Die Idee, online auf Pädophilenjagd zu gehen, kam dem britischen Studenten Gary Urquhart wohl irgendwann im vergangenen Sommer. Er sei ,,frustriert'' gewesen über den ,,mangelnden Schutz von Minderjährigen im Netz'', schreibt der 24-Jährige, der aus Sicherheitsgründen keine Interviews gibt, auf seiner Seite catchaperv.com.

Seit September gibt er sich in Chats mal als 12-jährige Katie, mal als 13-jährige Lola aus, um Chatpartner mit eindeutigen Absichten zu ködern. Ziel der Aktion sei es, minderjährige Mädchen zu schützen, ,,die sich in Kontaktforen vielleicht Risiken aussetzen.''

Innerhalb von zwei Monaten hat Urquhart 33 angebliche ,,Perverse'' auf seiner Seite gesammelt - und damit in Großbritannien heftige Reaktionen ausgelöst: Während die einen dem 24-jährigen Studenten Gewalt androhten, verehren andere ihn längst als ,,Man of Justice'' - und catchaperv.com als Kult. Weltweit fand die Seite begeisterte Nachahmer, die ankündigten, nun nach Urquharts Vorbild ,,Perverse'' im Netz jagen zu wollen.

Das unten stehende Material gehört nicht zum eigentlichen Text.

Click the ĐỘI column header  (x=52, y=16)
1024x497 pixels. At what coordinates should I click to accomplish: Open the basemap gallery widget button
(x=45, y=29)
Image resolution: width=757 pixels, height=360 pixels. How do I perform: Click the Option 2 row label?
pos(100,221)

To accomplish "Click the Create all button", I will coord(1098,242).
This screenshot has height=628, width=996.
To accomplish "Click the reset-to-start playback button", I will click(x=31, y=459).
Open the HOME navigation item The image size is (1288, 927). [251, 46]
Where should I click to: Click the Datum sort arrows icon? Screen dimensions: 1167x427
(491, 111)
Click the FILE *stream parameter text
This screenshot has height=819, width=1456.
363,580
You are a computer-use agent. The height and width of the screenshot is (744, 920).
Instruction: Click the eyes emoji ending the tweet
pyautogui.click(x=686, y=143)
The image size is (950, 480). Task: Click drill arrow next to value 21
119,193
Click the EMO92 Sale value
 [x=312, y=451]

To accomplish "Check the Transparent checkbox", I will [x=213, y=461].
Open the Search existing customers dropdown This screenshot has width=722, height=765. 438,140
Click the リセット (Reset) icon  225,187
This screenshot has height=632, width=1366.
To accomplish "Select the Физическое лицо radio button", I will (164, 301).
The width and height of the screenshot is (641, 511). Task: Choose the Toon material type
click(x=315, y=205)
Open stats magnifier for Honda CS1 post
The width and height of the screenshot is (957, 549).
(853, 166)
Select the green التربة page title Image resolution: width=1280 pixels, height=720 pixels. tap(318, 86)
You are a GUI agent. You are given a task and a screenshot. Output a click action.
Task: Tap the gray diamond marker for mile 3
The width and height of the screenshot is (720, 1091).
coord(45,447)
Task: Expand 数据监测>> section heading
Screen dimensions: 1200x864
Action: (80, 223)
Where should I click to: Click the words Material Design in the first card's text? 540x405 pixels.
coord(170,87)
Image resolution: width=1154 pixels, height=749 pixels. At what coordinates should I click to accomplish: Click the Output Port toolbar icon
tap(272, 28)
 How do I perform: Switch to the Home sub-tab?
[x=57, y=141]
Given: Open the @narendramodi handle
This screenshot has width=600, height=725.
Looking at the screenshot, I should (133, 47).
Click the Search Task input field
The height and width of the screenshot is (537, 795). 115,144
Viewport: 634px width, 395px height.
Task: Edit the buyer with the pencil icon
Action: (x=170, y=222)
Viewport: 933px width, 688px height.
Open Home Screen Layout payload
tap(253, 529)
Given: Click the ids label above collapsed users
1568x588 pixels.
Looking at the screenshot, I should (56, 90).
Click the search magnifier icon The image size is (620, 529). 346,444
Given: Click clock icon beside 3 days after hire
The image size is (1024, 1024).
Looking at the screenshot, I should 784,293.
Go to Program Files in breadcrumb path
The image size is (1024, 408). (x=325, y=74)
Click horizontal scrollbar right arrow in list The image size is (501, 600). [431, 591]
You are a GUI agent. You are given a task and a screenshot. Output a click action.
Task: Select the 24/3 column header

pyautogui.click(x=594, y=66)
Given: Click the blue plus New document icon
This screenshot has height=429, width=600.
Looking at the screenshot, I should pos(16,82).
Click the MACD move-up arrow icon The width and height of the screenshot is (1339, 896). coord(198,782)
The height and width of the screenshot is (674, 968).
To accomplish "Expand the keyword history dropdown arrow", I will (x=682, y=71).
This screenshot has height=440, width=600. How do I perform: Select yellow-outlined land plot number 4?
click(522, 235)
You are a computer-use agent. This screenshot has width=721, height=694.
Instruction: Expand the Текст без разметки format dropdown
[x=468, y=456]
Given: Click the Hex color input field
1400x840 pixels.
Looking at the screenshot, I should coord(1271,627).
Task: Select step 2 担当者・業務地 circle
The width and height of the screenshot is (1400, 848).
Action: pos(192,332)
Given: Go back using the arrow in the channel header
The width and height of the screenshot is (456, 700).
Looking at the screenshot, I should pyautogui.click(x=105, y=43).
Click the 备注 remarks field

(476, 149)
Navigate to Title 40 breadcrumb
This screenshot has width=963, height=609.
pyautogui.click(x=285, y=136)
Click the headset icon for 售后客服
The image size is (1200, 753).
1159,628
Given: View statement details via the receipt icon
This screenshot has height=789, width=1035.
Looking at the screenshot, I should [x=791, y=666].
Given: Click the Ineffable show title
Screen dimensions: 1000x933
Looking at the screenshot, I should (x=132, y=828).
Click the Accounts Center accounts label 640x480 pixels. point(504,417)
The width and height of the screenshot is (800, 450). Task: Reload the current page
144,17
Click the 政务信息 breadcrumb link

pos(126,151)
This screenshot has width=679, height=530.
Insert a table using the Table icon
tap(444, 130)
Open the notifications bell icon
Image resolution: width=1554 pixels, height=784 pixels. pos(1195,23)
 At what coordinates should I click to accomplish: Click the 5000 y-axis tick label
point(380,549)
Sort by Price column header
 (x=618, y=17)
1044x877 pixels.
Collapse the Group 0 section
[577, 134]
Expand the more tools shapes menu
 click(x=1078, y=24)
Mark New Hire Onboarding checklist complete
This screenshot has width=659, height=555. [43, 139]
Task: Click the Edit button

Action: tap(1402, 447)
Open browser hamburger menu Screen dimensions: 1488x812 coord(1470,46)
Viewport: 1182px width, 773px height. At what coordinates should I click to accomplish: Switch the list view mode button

Sehr zum Ärger der britischen Behörden, die zwar kaum rechtliche Handhabe gegen Urquhart haben, sein höchst zweifelhaftes Detektivspiel aber ,,unverantwortlich'' nannten. Wobei moralische Bedenken gegen die Online-Selbstjustiz bei der Kritik offenbar eine untergeordnete Rolle spielen. Hobbydetektive könnten mit ihrem Tun ,,polizeiliche Ermittlungen gefährden oder polizeilich bekannte Pädophile zum Abtauchen zwingen'', sagte Jim Gamble der Süddeutschen Zeitung.

Der Leiter der britischen Organisation ,,Child Exploitation and Online Protection Centre (CEOP)'', die gegen Kindesmissbrauch im Netz vorgeht, befürchtet, dass auf diese Art ganze Gerichtsverfahren behindert werden könnten.

Mit ihren Vernunftsappellen dürften Ermittler wie Gamble allerdings auf verlorenem Posten stehen. Denn längst hat sich das World Wide Web zum größten Pranger in der Geschichte der Menschheit entwickelt. Niemals fand das mittelalterliche Instrument zur Bloßstellung Geächteter wirksamere und zweifelhaftere Anwendung.

Auf zahllosen Seiten werden vermeintliche oder wirkliche Übeltäter von selbsterklärten Rächern öffentlich zum Abschuss freigegeben; dabei bleibt das Feld der virtuellen Diffamierung durch kompromittierende Fotos oder Texte nicht nur Privatleuten und deren Feden überlassen. In Ländern, in denen ein lockerer Datenschutz größere Eingriffe in die Persönlichkeitsrechte erlaubt, nutzen Sicherheitsbehörden, aber auch die Medien den Netz-Pranger schon lange offiziell für ihre Arbeit.

Virtuelle Schlammschlachten

Der Delinquent in der Nachbarschaft

Am bekanntesten dürften die Seiten www.nsopr.gov und www.familywatch.us sein, auf denen das amerikanische Justizministerium seit den 90er Jahren Adressenlisten und Fotos von Sexualstraftätern veröffentlicht. Im vergangenen Juli schlossen sich mit Oregon und South Dakota auch die beiden letzten US-Bundesstaaten dem ,,National Sex Offender Public Registry'' an.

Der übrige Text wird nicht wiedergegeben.